Katakanlah, "Wahai hamba-hamba-Ku yang melampaui batas terhadap diri mereka sendiri (dengan melakukan maksiat), janganlah kamu berputus asa dari rahmat Allah. Sesungguhnya Allah mengampuni dosa-dosa semuanya. Sungguh, Dialah Yang Maha Pengampun, Maha Penyayang."
Surat Az-Zumar ayat ke-53 seringkali dijuluki sebagai "Ayat Seruan Harapan" atau "Ayat Anti Keputusasaan" dalam Al-Qur'an. Ayat ini merupakan salah satu penegasan paling kuat dari Allah SWT mengenai sifat kasih sayang-Nya yang tak terbatas, terutama kepada para pendosa yang telah banyak melakukan kesalahan. Allah memerintahkan Nabi Muhammad SAW untuk menyampaikan pesan ini secara langsung kepada hamba-hamba-Nya.
Frasa "Wahai hamba-hamba-Ku yang melampaui batas terhadap diri mereka sendiri (asrafụ ‘alā anfusihim)" menunjukkan bahwa seruan ini ditujukan kepada siapa pun yang merasa dirinya telah terjerumus terlalu jauh ke dalam lembah dosa dan maksiat. Kata "asrafu" menyiratkan tindakan yang melampaui batas kewajaran atau terlalu berlebihan dalam melakukan keburukan. Bagi mereka yang merasa imannya telah terkikis habis, ayat ini adalah jembatan untuk kembali.
Inti dari ayat ini terletak pada larangan tegas: "janganlah kamu berputus asa dari rahmat Allah (lā taqnaṭụ mir raḥmatillāh)". Keputusasaan terhadap ampunan Allah dianggap sebagai dosa besar tersendiri, karena itu berarti meragukan kebesaran dan kemurahan Tuhan. Islam mengajarkan bahwa selama nyawa masih di kandung badan, pintu taubat senantiasa terbuka lebar. Tidak ada satu pun dosa, seberat apa pun, yang tidak dapat diampuni oleh Allah.
Klimaks dari ayat ini adalah penegasan ilahiyah: "Sesungguhnya Allah mengampuni dosa-dosa semuanya (innallāha yaghfirudh-dhunụba jamī‘ā)". Kata "jamī‘ā" (semuanya) menekankan universalitas pengampunan tersebut.
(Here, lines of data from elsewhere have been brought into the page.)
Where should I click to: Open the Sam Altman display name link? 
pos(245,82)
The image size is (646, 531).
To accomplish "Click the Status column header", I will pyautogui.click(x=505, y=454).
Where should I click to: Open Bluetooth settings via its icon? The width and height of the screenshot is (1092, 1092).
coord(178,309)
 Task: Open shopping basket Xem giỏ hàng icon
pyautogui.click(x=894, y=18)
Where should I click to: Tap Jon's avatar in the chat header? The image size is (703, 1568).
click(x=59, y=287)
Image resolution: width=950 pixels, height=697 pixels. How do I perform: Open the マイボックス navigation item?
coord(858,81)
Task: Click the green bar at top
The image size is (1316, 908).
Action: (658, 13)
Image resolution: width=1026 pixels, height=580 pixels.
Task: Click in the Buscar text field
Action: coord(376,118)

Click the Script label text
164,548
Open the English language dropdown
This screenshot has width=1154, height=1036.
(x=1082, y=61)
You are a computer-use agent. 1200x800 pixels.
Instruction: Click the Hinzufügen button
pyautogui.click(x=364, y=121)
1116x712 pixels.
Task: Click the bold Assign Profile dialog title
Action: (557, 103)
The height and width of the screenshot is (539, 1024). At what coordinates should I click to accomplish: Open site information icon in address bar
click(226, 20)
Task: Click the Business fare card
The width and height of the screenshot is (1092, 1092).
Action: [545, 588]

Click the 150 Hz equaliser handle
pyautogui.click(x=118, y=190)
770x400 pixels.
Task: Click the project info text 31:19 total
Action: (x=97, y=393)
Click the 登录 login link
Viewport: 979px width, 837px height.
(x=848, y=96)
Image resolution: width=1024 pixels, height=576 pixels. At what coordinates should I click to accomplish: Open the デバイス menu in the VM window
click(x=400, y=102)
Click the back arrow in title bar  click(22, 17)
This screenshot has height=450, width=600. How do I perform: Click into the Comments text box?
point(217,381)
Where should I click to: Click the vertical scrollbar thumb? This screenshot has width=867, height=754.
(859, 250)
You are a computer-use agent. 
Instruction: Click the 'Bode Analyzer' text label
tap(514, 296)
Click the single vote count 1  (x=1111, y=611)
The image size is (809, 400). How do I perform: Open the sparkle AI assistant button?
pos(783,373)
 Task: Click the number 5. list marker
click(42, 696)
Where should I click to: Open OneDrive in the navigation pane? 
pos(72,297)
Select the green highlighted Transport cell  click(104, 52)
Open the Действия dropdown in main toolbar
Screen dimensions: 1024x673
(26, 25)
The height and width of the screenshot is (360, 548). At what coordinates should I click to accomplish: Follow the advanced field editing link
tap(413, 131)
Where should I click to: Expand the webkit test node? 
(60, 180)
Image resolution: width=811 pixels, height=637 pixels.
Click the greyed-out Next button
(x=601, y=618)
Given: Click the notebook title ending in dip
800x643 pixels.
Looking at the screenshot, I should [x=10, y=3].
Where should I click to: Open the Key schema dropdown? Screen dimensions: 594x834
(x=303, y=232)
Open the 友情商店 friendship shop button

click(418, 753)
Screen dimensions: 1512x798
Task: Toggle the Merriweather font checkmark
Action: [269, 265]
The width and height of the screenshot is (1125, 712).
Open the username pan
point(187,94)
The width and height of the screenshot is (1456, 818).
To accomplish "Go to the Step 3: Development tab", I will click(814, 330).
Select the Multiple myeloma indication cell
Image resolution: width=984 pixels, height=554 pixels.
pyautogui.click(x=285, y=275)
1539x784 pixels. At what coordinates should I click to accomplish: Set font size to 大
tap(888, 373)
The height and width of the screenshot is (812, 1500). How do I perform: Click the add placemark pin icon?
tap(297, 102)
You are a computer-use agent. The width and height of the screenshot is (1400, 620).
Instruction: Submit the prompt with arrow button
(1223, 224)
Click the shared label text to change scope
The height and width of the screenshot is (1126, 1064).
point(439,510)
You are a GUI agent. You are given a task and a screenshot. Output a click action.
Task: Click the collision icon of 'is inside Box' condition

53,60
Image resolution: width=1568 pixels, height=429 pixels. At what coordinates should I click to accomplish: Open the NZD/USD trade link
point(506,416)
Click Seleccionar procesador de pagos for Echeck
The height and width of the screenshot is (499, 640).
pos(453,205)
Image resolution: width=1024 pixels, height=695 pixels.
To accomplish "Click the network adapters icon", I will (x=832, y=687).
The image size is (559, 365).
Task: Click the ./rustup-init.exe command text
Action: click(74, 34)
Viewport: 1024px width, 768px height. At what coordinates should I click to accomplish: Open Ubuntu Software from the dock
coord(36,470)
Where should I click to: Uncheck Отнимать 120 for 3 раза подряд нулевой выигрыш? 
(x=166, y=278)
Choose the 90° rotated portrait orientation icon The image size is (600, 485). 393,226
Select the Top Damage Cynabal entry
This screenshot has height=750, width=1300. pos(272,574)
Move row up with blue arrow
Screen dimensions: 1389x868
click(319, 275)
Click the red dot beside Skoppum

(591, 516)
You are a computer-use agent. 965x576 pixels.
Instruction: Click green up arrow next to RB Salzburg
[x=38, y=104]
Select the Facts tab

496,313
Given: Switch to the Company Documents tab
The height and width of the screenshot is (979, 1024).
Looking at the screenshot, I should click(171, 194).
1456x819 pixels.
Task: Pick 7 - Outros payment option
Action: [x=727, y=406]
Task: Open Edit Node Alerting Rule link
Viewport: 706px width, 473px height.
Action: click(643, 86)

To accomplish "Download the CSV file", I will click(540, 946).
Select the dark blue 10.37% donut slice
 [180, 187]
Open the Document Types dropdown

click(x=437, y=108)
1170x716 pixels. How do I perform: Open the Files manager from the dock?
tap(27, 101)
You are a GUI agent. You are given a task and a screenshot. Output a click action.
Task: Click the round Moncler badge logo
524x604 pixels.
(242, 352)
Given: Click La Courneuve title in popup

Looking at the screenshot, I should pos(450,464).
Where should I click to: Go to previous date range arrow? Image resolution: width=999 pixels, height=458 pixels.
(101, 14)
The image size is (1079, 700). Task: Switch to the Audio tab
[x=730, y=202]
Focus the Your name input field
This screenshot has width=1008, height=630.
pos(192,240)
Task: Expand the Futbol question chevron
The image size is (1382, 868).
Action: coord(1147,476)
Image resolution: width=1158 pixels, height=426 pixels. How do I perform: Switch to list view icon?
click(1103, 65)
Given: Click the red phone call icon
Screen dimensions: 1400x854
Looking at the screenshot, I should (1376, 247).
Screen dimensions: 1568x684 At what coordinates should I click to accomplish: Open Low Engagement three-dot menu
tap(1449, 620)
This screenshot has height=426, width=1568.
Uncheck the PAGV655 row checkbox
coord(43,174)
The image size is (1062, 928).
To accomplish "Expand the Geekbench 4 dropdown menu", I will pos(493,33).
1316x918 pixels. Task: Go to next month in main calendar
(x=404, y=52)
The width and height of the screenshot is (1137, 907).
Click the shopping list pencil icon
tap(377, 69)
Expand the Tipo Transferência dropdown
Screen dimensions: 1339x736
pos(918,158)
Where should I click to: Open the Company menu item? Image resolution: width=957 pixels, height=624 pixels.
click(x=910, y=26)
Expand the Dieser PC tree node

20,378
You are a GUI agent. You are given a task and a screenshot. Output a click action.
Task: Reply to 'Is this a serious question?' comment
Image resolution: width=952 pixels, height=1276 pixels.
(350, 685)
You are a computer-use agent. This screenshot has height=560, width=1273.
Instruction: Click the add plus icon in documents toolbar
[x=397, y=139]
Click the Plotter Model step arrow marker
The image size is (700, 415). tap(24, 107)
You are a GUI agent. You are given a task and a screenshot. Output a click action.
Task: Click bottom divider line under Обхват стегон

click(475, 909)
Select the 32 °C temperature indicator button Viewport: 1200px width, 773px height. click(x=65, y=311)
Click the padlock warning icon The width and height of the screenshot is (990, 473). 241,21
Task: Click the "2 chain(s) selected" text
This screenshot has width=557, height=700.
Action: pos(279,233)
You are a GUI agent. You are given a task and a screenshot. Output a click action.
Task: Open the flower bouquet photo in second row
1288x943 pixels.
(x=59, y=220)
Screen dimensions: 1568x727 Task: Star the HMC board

Ini bukan hanya berlaku untuk dosa kecil, tetapi juga dosa-dosa besar yang telah dilakukan berulang kali, asalkan taubatnya dilakukan dengan sungguh-sungguh (tawbatun nasuha), disertai penyesalan yang mendalam, dan tekad kuat untuk tidak mengulanginya lagi.
Ayat diakhiri dengan penyebutan dua sifat utama Allah yang menjadi jaminan bagi para pendosa yang bertaubat: "Sesungguhnya Dialah Yang Maha Pengampun, Maha Penyayang (innahụ Huwal-Ghafụrur-Rahīm)". Al-Ghafur (Maha Pengampun) menunjukkan aksi Allah yang menutupi dan menghilangkan jejak dosa, sementara Ar-Rahim (Maha Penyayang) menunjukkan kasih sayang-Nya yang mencakup segala sesuatu, termasuk rahmat untuk menerima taubat.
Memahami Az-Zumar ayat 53 memberikan perspektif spiritual yang sangat vital. Ia mendorong umat Islam untuk selalu menjaga optimisme dalam hubungan mereka dengan Sang Pencipta, mengingatkan bahwa kesalahan manusiawi adalah keniscayaan, namun kembalinya kepada kebenaran haruslah menjadi prioritas utama. Ayat ini adalah lentera yang memandu jiwa yang tersesat kembali ke jalan yang terang, menegaskan bahwa rahmat Allah jauh lebih luas daripada kesalahan manusia.